§ **Exercise instructions**
Copy down the listing below exactly, please, including every line.

Start of Extracted records

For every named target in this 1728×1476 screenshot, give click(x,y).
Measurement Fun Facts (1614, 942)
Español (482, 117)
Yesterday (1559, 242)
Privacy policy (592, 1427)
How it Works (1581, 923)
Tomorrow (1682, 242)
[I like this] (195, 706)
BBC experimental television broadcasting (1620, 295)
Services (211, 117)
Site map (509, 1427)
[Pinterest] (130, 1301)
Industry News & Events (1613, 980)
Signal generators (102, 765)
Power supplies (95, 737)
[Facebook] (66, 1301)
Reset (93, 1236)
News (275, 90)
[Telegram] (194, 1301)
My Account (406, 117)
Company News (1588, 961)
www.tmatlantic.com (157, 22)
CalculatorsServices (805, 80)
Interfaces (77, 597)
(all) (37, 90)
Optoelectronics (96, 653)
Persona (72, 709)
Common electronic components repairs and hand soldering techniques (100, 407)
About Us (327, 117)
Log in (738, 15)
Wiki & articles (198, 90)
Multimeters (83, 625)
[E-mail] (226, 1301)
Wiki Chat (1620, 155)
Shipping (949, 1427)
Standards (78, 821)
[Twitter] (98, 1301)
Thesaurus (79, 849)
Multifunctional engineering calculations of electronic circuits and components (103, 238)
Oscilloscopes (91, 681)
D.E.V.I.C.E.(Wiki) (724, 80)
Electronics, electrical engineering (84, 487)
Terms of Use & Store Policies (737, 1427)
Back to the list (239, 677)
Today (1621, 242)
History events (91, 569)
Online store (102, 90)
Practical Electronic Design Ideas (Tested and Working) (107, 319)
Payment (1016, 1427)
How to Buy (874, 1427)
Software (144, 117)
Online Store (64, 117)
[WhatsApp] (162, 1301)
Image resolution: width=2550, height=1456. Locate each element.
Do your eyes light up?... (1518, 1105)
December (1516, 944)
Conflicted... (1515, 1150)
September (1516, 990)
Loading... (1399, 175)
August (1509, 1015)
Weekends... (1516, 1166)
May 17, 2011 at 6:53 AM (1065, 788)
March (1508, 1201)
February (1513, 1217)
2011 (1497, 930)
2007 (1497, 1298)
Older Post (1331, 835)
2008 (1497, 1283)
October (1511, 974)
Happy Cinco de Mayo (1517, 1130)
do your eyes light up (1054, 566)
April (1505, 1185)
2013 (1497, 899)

End of Extracted records

§ **Answer box**
For every named target in this 1728×1476 screenshot, give click(x,y).
Measurement Fun Facts (1614, 942)
Español (482, 117)
Yesterday (1559, 242)
Privacy policy (592, 1427)
How it Works (1581, 923)
Tomorrow (1682, 242)
[I like this] (195, 706)
BBC experimental television broadcasting (1620, 295)
Services (211, 117)
Site map (509, 1427)
[Pinterest] (130, 1301)
Industry News & Events (1613, 980)
Signal generators (102, 765)
Power supplies (95, 737)
[Facebook] (66, 1301)
Reset (93, 1236)
News (275, 90)
[Telegram] (194, 1301)
My Account (406, 117)
Company News (1588, 961)
www.tmatlantic.com (157, 22)
CalculatorsServices (805, 80)
Interfaces (77, 597)
(all) (37, 90)
Optoelectronics (96, 653)
Persona (72, 709)
Common electronic components repairs and hand soldering techniques (100, 407)
About Us (327, 117)
Log in (738, 15)
Wiki & articles (198, 90)
Multimeters (83, 625)
[E-mail] (226, 1301)
Wiki Chat (1620, 155)
Shipping (949, 1427)
Standards (78, 821)
[Twitter] (98, 1301)
Thesaurus (79, 849)
Multifunctional engineering calculations of electronic circuits and components (103, 238)
Oscilloscopes (91, 681)
D.E.V.I.C.E.(Wiki) (724, 80)
Electronics, electrical engineering (84, 487)
Terms of Use & Store Policies (737, 1427)
Back to the list (239, 677)
Today (1621, 242)
History events (91, 569)
Online store (102, 90)
Practical Electronic Design Ideas (Tested and Working) (107, 319)
Payment (1016, 1427)
How to Buy (874, 1427)
Software (144, 117)
Online Store (64, 117)
[WhatsApp] (162, 1301)
Image resolution: width=2550, height=1456. Locate each element.
Do your eyes light up?... (1518, 1105)
December (1516, 944)
Conflicted... (1515, 1150)
September (1516, 990)
Loading... (1399, 175)
August (1509, 1015)
Weekends... (1516, 1166)
May 17, 2011 at 6:53 AM (1065, 788)
March (1508, 1201)
February (1513, 1217)
2011 (1497, 930)
2007 (1497, 1298)
Older Post (1331, 835)
2008 (1497, 1283)
October (1511, 974)
Happy Cinco de Mayo (1517, 1130)
do your eyes light up (1054, 566)
April (1505, 1185)
2013 (1497, 899)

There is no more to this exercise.